Seriously, it’s a little eerie. Both books are about con men who are estranged fathers of young daughters who end up coming with them and show precocious knacks for helping with jobs. Even a couple of the cons are the same, most notably the one where the con man (or girl) goes to pay for something cheap with a twenty-dollar bill. The clerk gives back $19.50 or whatever in change, but just before the con man (or girl) gets out the door, they say, “Oh hey look, I do have the exact amount,” and give the clerk that in exchange for the twenty-dollar bill. If they keep the clerk chatting or flirting hard enough, the con nets the $19.50 in change the clerk doesn’t think to ask back.
It works stupidly well in both books.
I like both of the girls, too. They’re written as bright stubborn things who use their wills to get what they want done in matter-of-fact ways that betray fierce loyalties to their dads as the first grownups who’ve shown them any kind of respect.
The biggest differences between these books are the settings, the group dynamics, and how that affects the outcomes. In Matchstick Men, Roy has a partner he works with long before his daughter comes into the picture. This is important to the natural progression of the twist ending that, by the end of everything, seems inevitable.
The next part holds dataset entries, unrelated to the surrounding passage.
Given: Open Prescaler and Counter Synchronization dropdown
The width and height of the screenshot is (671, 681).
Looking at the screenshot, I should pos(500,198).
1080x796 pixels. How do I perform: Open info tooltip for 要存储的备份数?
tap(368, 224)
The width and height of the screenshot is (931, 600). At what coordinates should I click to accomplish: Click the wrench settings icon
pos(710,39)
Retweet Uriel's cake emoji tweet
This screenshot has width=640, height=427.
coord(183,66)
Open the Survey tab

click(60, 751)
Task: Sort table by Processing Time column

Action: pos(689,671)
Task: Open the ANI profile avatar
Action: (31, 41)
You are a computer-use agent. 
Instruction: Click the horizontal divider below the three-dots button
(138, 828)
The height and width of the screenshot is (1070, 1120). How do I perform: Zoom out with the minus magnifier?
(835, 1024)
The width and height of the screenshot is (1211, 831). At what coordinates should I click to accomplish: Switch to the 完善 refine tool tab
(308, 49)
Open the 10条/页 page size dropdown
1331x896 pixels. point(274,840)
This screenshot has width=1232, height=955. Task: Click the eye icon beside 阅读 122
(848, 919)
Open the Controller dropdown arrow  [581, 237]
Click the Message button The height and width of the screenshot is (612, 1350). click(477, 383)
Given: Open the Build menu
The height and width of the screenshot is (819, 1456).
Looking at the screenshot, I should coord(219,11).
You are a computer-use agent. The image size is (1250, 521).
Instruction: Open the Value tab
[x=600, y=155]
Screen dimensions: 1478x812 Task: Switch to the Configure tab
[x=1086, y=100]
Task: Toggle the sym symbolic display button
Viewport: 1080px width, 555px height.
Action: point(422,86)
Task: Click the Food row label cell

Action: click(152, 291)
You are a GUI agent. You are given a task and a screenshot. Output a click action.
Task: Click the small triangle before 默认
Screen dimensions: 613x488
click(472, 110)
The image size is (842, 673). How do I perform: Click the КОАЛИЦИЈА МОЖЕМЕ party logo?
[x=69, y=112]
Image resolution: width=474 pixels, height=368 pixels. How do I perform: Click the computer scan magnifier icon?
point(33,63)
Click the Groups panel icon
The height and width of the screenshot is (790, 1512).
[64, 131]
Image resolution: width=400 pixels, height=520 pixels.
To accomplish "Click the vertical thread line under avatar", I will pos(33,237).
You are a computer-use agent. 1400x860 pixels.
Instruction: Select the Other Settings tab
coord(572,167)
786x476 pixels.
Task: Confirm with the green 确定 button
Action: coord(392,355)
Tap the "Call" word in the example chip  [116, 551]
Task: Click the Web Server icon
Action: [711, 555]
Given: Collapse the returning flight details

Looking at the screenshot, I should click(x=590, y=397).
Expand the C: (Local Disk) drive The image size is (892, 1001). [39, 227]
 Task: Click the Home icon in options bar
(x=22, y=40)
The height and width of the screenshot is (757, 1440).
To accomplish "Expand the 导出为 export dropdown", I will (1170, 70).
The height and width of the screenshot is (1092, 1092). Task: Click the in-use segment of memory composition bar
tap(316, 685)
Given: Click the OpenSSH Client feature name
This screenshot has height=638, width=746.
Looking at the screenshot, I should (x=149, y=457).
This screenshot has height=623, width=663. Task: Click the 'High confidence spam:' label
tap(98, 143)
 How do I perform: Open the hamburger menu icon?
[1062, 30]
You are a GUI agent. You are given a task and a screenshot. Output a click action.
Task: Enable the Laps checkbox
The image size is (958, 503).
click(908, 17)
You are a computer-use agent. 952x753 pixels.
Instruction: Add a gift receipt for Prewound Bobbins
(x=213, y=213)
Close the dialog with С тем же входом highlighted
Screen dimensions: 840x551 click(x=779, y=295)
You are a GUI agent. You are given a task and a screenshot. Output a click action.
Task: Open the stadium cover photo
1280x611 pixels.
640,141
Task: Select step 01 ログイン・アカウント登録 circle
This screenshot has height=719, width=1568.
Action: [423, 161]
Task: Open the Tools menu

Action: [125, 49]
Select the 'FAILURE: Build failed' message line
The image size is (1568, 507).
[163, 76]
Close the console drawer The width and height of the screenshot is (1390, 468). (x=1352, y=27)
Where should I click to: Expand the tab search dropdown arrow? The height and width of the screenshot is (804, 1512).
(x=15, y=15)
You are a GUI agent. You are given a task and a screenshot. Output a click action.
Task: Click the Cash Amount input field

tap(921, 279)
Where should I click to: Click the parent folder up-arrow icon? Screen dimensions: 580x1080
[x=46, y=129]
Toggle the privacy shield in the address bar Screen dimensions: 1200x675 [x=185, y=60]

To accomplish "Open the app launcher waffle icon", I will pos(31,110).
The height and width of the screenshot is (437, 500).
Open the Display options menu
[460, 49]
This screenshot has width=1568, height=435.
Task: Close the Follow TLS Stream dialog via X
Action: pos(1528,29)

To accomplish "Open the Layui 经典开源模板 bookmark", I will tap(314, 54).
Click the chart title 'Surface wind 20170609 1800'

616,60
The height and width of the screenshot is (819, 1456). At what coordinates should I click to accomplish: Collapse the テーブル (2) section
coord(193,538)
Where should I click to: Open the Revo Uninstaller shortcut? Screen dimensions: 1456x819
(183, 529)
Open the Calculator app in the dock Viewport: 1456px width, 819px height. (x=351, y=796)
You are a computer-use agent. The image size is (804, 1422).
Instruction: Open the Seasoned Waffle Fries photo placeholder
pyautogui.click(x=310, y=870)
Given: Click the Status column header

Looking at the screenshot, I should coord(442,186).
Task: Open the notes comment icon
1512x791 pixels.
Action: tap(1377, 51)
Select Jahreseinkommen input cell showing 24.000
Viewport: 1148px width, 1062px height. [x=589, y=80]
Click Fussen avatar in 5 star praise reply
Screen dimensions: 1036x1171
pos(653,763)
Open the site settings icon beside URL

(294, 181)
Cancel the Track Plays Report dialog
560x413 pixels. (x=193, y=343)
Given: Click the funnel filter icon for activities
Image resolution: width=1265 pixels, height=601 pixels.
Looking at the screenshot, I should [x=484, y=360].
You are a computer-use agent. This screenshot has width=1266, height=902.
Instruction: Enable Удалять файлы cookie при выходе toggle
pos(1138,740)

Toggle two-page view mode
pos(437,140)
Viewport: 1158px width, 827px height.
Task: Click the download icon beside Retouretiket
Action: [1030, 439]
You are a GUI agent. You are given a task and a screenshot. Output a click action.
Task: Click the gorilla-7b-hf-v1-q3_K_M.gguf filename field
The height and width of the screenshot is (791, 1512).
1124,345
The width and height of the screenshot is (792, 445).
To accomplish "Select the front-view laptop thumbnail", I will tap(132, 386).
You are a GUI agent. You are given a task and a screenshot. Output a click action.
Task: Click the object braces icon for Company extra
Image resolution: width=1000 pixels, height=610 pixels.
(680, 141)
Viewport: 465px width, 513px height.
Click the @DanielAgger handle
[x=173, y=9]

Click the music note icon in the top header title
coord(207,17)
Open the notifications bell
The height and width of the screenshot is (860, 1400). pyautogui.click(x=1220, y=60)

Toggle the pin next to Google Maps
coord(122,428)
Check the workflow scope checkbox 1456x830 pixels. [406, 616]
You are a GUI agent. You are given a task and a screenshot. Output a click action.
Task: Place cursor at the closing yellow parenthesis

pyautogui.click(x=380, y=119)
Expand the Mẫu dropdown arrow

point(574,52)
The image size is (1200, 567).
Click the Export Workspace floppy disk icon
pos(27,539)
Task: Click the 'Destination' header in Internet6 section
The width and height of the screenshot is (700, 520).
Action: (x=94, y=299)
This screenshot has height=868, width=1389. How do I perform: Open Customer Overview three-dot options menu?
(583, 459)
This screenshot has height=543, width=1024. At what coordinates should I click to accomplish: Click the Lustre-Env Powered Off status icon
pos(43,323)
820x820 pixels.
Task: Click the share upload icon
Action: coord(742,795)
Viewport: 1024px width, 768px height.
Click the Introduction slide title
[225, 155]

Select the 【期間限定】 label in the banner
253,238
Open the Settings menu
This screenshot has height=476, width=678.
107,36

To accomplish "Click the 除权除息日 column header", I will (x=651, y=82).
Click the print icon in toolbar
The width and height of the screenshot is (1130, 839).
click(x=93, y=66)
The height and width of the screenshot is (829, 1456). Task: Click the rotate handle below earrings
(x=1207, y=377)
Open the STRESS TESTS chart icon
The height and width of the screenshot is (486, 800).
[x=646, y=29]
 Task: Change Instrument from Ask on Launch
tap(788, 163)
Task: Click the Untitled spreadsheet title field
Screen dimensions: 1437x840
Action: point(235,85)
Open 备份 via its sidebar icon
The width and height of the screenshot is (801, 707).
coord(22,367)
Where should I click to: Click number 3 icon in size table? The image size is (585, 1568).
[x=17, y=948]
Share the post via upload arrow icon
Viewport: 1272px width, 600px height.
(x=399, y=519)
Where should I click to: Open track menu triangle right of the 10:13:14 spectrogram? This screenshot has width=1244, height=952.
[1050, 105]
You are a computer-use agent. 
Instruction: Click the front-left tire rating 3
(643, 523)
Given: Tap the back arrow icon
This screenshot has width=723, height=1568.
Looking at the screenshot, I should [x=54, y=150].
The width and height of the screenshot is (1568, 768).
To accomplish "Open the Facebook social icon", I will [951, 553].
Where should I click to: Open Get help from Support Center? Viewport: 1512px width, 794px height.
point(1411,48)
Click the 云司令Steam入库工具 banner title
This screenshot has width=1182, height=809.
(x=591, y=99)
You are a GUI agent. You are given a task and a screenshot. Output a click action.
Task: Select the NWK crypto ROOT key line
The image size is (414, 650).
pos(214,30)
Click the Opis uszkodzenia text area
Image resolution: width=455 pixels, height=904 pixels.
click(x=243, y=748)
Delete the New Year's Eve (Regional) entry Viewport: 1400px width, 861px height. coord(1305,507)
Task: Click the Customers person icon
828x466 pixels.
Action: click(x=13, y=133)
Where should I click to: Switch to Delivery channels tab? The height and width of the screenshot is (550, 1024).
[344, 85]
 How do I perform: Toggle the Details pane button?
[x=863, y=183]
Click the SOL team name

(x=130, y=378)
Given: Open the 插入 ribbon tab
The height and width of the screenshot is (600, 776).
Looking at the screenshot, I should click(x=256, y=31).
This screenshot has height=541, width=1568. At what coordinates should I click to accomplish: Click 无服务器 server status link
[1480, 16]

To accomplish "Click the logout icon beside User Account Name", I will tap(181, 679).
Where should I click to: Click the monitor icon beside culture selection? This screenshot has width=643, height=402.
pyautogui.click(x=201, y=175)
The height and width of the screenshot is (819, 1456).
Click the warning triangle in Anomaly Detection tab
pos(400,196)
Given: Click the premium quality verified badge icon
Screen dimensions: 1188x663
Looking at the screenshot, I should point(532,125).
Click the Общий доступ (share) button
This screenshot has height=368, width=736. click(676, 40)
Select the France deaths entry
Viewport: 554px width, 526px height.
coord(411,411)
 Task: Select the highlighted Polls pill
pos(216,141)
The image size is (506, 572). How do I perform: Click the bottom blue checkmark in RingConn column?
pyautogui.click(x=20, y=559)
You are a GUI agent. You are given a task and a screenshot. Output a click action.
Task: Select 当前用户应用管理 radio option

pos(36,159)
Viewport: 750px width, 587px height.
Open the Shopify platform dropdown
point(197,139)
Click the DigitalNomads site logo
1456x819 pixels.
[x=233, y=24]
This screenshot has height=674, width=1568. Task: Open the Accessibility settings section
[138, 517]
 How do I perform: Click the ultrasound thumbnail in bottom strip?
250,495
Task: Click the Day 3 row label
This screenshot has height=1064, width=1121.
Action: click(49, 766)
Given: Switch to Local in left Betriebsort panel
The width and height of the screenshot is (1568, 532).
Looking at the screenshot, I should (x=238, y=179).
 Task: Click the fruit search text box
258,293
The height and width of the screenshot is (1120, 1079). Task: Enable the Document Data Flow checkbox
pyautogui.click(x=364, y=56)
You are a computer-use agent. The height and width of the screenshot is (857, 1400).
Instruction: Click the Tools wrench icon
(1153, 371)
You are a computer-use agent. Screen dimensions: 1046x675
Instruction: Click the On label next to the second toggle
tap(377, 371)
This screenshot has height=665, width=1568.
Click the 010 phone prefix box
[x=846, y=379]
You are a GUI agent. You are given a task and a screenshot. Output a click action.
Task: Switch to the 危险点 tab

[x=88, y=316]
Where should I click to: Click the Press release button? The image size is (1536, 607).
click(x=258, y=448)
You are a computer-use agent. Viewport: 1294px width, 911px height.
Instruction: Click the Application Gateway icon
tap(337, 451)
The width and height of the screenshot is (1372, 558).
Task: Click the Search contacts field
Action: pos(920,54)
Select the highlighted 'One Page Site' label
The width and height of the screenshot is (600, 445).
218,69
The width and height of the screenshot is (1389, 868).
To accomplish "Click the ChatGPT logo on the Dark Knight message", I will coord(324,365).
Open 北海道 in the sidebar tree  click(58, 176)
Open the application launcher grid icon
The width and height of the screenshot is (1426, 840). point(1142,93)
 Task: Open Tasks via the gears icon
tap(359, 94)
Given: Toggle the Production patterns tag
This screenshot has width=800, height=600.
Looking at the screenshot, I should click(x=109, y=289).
I can’t get over how smooth that twist is. It’s the best I’ve read in many a book. No, I’m not going to tell you what it is. Go read. Or watch the movie. This is one time I’m comfortable with recommending both adaptations equally.
Same for Paper Moon, actually. So…bumping around through the Depression stealing cotton, or twitching around a modern city processing art forgeries? Colorful Southern expressions or flinty Yankee curses? Ryan O’Neil or Nicholas Cage? Both. ALL.